IoTNEWSを運営する株式会社アールジーンと株式会社電通は業務提携を行い、コンシューマー向け事業会社のIoT/AIを活用した新プロダクトの企画・検討を支援するための新組織「IoTNEWS生活環境創造室」を2月1日に正式ローンチした。

「IoTNEWS生活環境創造室」は、コンシューマープロダクトに関する定量調査や取材を通して、事業開発者にとって有益な情報を提供するとともに、コンシューマプロダクトを提供する事業会社の新規事業企画の支援を行う組織だ(詳細はこちら)。

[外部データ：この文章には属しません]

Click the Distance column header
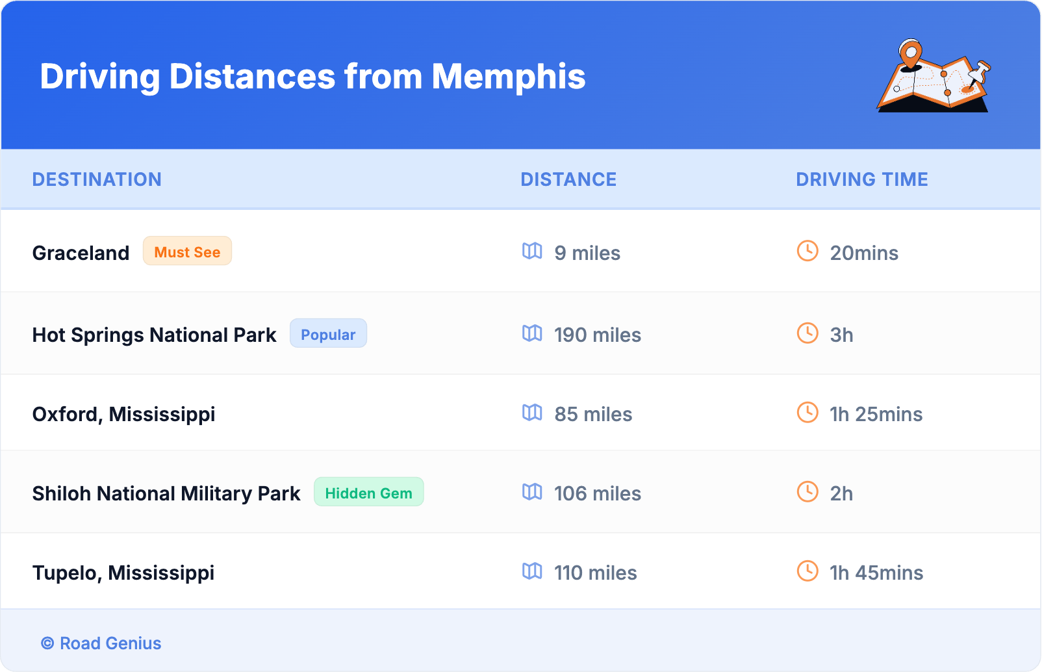1042x672 pixels. tap(568, 179)
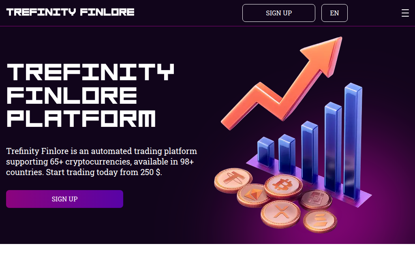The width and height of the screenshot is (415, 276).
Task: Click the Tether coin icon
Action: point(233,180)
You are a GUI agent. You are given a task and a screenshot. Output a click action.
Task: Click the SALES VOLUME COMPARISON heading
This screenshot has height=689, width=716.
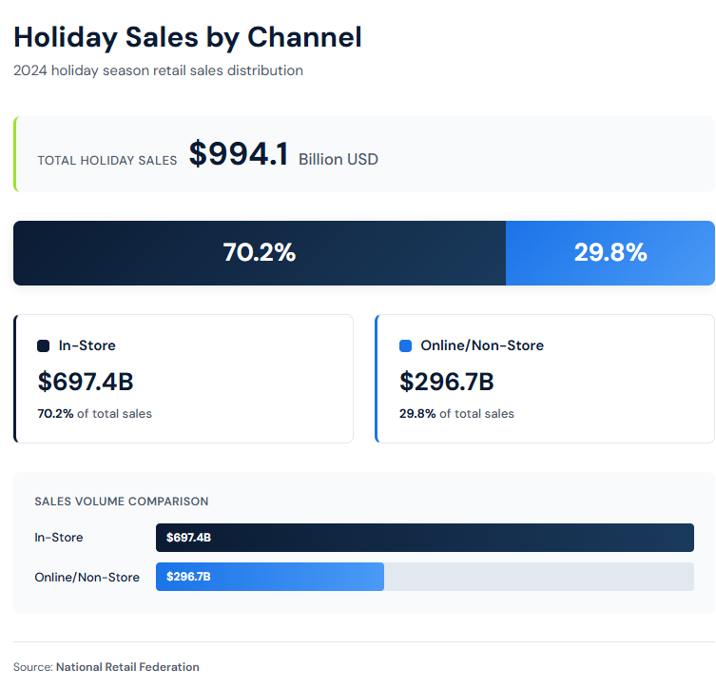point(121,502)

同日、両社はキックオフイベントとして「デジタルトランスフォーメーション時代のBtoCサービスの生み出し方」(主催:IoTNEWS/電通)を開催。「IoTNEWS生活環境創造室」の紹介やゲストスピーカーによる講演、トークセッションが行われた。本稿では、その内容をダイジェストで紹介する。

テクノロジーとヒトの未来

冒頭、「主催者挨拶」として、株式会社電通 執行役員の鈴木宏美氏が登壇。鈴木氏は「IoTNEWS生活環境創造室」の発足について、「生活者のみなさんにストレスのない、便利な体験を届けるには、テクノロジーとヒトをつなげることが重要だ。IoTNEWSと電通という組み合わせには、そうした化学反応を恣意的に起こしていく狙いがある」と述べた。

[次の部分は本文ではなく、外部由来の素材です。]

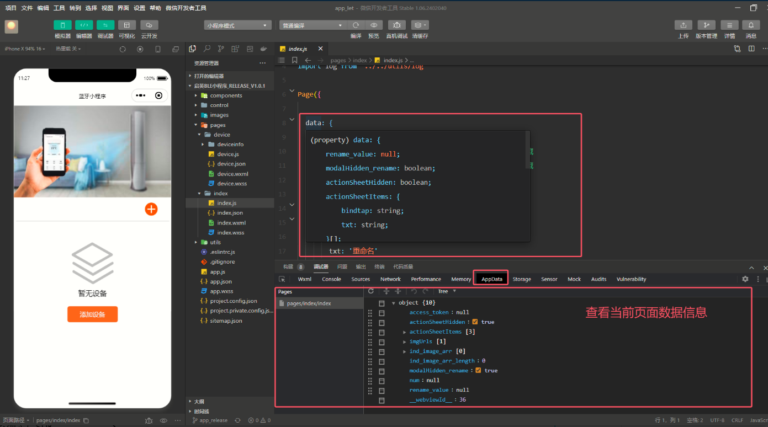The width and height of the screenshot is (768, 427).
Task: Click the Compile (编译) refresh icon
Action: tap(356, 25)
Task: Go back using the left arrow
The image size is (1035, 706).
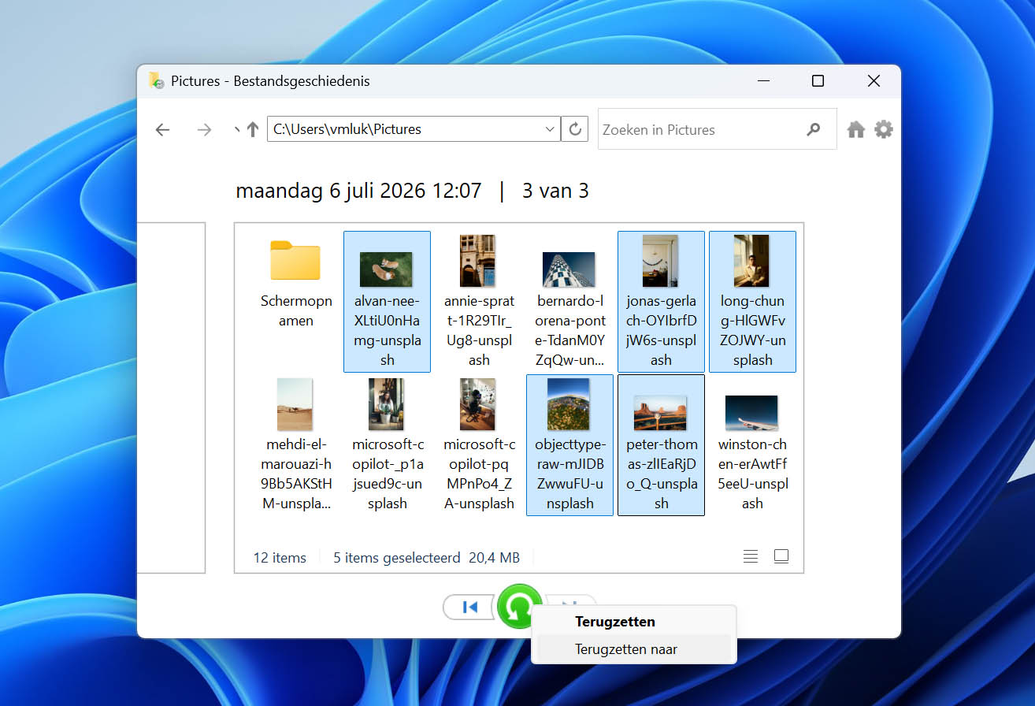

続いて、株式会社盛之助 代表取締役社長 日経BP社 日経BP総研 未来ラボ 客員研究員の川口盛之助氏(トップ画像・左)が登壇。まず、「テクノロジーとヒトの未来を語る上で参考になるのは、SF作家が描いた未来だ」として、日本の代表的なSF作家である手塚治虫のSF漫画『鉄腕アトム』(1951年~)に言及し、そこで描かれていたテクノロジーから、実現できているもの、未来に持ち越されているものを解説した。

次に、テクノロジーの変遷は「萌芽期」「成長期」「成熟期」のS字ライフサイクルで表せるとして、これまでどのようにイノベーションが生まれ、変化していったのかを説明。そして、未来においては、土木や建築、機械といった成熟期を迎えた技術はデジタルと組み合わさって価値を生むとともに、新たなテクノロジーとして「人間の体と脳に肉薄する」技術が主役になるだろうと述べた。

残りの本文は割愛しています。